Turning the Lens Inward: What Would Have Made a Difference?
Mapping the Canvas breach against established frameworks reveals exactly where gaps existed and where interventions could have changed the outcome:
| Framework | What It Should Have Caught |
|---|
| ISO 27001 (access control, Annex A) | Excessive permissions on Free‑For‑Teacher accounts |
| Penetration Testing | Lateral movement pathways from low‑privilege accounts into core systems |
| Security Incident Response | Root cause analysis after the first intrusion; full threat actor eviction |
| Security Risk Assessment & Audit (SRAA) | Schools evaluating Instructure’s system security posture and privilege segregation before deployment |
| Privacy Impact Assessment (PIA) | Schools limiting the volume and sensitivity of student data stored on the platform |
| ISO 27701 | Structured obligations around personal data exposure, notification timelines, and regulatory reporting |
None of these frameworks are theoretical. Each one, properly implemented, represents a point at which this breach could have been detected earlier, contained faster, or its impact significantly reduced.
The Real Value of Certification: Process, Not Paper
At DQS, we conduct more than 200 audits every day across 60 countries. In four decades of doing this work, one pattern appears consistently: the organisations that get the most from certification are not those that treat it as an annual compliance exercise. They are the ones that treat the audit as a genuine opportunity to find what they have not found themselves.
This is the philosophy behind how DQS audits are conducted — and it is what distinguishes a rigorous audit from one that simply confirms documentation exists.
Our auditors are not checklist-runners. They are practitioners — engineers, computer scientists, legal experts, and security professionals — matched to each client based on sector-specific experience. Before we arrive, we invest significant time identifying the right auditor for your organisation, because the depth of an audit depends entirely on the quality of the professional dialogue it generates.

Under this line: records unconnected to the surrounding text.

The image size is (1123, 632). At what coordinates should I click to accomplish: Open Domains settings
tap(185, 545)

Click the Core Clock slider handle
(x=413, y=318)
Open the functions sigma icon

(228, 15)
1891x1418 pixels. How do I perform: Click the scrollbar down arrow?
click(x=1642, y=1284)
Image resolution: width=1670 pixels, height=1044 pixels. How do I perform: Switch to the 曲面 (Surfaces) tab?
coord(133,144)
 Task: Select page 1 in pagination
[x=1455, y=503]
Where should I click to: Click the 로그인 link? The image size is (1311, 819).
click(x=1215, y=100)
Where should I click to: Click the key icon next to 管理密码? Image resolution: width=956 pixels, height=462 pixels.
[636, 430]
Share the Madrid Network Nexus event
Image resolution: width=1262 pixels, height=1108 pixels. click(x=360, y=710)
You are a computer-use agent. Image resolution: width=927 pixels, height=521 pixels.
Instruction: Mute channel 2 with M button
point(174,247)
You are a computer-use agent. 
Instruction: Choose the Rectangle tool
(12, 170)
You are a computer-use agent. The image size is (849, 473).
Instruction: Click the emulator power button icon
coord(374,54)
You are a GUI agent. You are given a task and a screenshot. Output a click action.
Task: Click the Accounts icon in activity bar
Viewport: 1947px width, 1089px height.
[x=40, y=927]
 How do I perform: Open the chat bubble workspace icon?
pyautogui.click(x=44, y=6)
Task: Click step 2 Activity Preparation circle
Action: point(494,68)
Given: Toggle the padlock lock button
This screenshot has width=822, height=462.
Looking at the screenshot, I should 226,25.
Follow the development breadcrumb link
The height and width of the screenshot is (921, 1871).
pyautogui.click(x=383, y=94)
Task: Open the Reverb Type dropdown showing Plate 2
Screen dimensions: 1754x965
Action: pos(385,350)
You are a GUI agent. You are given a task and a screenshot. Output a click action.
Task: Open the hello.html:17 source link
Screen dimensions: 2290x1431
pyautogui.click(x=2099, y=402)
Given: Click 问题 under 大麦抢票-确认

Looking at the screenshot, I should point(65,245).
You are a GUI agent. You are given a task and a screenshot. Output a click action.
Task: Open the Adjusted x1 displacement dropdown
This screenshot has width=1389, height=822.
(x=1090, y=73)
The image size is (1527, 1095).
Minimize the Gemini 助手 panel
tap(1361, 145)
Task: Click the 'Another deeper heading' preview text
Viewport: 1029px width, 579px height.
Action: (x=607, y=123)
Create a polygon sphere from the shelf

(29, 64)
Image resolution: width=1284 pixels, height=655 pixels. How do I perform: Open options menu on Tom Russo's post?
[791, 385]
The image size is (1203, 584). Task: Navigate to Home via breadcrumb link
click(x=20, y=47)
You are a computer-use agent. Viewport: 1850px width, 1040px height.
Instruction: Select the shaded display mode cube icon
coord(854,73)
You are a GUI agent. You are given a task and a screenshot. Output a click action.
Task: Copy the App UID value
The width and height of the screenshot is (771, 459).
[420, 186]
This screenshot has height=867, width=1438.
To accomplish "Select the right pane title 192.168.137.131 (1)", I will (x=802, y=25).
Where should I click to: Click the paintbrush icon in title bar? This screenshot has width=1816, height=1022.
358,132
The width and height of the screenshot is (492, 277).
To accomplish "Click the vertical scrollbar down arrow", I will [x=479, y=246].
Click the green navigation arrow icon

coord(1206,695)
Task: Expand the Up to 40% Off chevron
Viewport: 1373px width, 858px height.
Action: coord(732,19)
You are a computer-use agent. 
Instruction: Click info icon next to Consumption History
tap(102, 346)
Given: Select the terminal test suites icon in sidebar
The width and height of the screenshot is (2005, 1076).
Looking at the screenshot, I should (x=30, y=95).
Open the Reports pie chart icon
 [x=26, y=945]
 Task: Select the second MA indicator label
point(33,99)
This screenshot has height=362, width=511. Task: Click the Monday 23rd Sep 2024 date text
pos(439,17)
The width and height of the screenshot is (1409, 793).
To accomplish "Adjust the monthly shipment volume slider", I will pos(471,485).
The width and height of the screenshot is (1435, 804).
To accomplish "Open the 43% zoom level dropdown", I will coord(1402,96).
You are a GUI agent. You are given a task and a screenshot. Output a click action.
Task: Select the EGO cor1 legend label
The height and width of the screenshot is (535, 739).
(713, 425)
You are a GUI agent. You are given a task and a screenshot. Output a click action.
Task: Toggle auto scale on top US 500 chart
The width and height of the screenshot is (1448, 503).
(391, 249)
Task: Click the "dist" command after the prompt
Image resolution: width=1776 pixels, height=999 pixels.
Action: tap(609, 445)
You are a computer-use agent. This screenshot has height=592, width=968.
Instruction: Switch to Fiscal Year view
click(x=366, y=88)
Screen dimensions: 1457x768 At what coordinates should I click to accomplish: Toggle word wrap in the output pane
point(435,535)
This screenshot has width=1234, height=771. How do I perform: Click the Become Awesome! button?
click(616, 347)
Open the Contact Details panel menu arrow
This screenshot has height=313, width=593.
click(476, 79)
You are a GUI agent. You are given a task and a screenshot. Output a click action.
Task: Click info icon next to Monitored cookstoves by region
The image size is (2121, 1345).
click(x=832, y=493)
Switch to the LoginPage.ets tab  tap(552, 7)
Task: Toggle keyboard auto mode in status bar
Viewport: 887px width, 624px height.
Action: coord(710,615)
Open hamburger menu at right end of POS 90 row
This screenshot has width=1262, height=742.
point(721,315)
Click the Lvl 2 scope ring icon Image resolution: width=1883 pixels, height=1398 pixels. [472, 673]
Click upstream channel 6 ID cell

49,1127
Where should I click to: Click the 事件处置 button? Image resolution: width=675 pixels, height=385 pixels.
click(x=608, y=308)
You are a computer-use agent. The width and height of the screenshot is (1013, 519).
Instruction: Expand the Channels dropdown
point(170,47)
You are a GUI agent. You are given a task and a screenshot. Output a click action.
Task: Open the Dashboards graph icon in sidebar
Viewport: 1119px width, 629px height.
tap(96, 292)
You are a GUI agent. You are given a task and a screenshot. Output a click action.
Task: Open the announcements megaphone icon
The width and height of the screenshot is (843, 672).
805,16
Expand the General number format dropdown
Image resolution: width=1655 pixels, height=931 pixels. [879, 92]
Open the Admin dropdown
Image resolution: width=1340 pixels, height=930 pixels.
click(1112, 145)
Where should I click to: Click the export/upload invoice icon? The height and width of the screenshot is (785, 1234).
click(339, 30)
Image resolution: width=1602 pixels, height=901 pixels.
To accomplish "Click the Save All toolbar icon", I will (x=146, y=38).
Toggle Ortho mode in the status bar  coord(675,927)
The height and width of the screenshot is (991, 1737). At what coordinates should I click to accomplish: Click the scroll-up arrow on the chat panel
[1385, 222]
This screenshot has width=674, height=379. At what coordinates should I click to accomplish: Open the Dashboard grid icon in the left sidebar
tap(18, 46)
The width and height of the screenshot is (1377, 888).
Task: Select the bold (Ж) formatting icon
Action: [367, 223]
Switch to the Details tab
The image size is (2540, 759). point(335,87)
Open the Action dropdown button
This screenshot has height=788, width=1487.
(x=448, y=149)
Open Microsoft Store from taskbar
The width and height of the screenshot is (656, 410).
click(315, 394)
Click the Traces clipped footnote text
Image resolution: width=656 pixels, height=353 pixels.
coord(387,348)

Critically, our process does not stop at what is documented. The system analysis examines what is described. The on-site system audit examines what is actually implemented — across every process, every team, and every feature that touches sensitive data. A peripheral account programme with excessive permissions, like the Free-For-Teacher accounts that gave ShinyHunters their entry point, would not pass unexamined in a DQS audit. That is precisely the kind of gap our auditors are trained to surface.
After every audit, an independent technical review is conducted by DQS's certification board — a second layer of scrutiny that ensures no significant non-conformity is overlooked before a certificate is issued.
This rigour has a cost. DQS is not the lowest-priced certification option in the market. But the Canvas breach illustrates precisely what under-examined certification looks like in practice: a full compliance portfolio, a vulnerability that persisted across two separate intrusions, and a breach that ultimately exposed 275 million people's personal data.
Certificates confirm that a system exists. Rigorous, independent auditing confirms that the system works — in every corner of the organisation, not just the ones that are easy to audit.
Final Thought
The 2026 Canvas breach will be studied for years as the largest data breach in the history of the education sector. Its scale is unprecedented. But its causes are not.
A peripheral feature with loose access controls. A least-privilege principle applied inconsistently. An incident closed without root cause analysis — and exploited again eight days later.
These are not exotic failure modes. They are the everyday gaps that robust information security management — properly implemented and independently verified — exists to close.
The question every organisation should be asking right now is not *"Do we have the certificate?" but "Does our certificate reflect the reality of how we actually operate?"